Według Biełomorkanału poziom promieniowania wokół pontonów prawie dziesięciokrotnie przewyższa normę. Napromieniowane są również "techniczne śmieci" porozrzucane po piaszczystej plaży.

"W linii prostej od pontonów do centrum wioski Nienoksa lub dworca w tejże wsi to 4 kilometry. Nie można również nie zauważyć, że całe wybrzeże Morza Białego od wioski Solza do Nienoksy, w szczycie obecnego letniego sezonu połowowego jest puste.
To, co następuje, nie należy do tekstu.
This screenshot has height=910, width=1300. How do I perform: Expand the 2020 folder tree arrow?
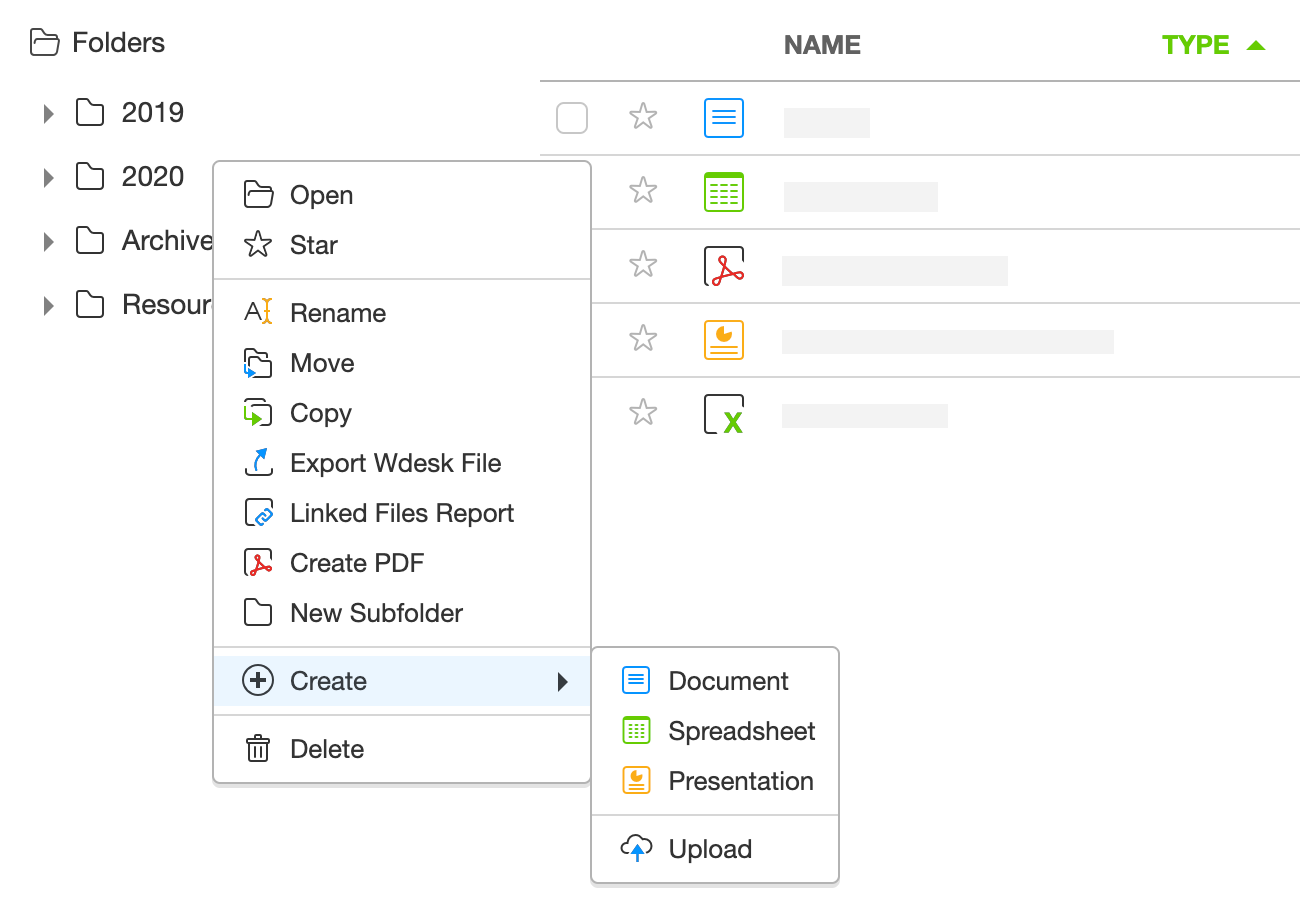48,178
Zapewne z dwóch powodów: zamkniętego obszaru Zatoki Dwińskiej dla żeglugi, a także naturalnego strachu rybaków, którzy boją się, że zamiast ryby złapią dawkę promieniowania" - pisze agencja.
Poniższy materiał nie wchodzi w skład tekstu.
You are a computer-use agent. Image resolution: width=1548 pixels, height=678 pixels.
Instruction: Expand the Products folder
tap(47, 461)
Biełomorkanał informuje, że mieszkańcy Nienoksy odczuwają niepokój z powodu widoku opuszczonych, napromieniowanych pontonów.

"Ochrona uciekła"

Według informacji przekazanych przez Radio Swoboda, "ochrona, początkowo rozstawiona wokół pontonów, uciekła stamtąd, ponieważ korporacja Rosatom i Ministerstwo Obrony nie były w stanie uzgodnić dopłat za jej pracę w szkodliwych warunkach."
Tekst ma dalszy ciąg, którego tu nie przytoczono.